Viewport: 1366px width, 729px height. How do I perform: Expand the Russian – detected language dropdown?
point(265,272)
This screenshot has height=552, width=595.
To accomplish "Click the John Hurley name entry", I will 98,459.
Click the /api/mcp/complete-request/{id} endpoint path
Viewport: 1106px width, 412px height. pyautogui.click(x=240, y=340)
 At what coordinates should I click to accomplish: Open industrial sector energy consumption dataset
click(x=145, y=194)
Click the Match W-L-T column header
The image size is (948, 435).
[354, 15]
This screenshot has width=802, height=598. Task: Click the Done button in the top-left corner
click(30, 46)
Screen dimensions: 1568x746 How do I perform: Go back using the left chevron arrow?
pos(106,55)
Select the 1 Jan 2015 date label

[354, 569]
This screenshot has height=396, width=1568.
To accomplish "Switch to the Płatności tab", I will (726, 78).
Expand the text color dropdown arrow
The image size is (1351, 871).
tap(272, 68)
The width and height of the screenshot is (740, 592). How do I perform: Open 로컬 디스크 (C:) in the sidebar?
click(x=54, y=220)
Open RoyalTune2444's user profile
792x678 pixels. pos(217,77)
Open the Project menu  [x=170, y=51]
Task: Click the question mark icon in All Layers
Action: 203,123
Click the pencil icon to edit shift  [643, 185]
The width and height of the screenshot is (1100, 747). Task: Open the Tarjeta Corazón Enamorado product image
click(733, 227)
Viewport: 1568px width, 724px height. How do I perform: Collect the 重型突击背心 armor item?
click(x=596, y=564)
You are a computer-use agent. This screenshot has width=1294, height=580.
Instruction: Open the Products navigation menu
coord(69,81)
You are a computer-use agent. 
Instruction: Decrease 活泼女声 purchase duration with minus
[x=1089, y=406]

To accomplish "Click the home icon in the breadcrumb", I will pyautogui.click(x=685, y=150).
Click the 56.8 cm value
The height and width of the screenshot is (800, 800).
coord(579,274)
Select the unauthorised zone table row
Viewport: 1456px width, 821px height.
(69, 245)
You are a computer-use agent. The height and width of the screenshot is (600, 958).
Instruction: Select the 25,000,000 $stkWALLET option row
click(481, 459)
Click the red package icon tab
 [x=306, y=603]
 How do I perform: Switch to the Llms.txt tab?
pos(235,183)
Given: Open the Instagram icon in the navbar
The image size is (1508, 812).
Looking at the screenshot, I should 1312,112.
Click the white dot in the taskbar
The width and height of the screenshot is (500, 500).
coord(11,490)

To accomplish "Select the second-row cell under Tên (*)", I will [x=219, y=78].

## Your assignment:
Scan the data above and copy every line with "agent" in it.

## Answer space:
You are a computer-use agent. This screenshot has width=1294, height=580.
You are a computer-use agent. 
You are a computer-use agent. The height and width of the screenshot is (600, 958).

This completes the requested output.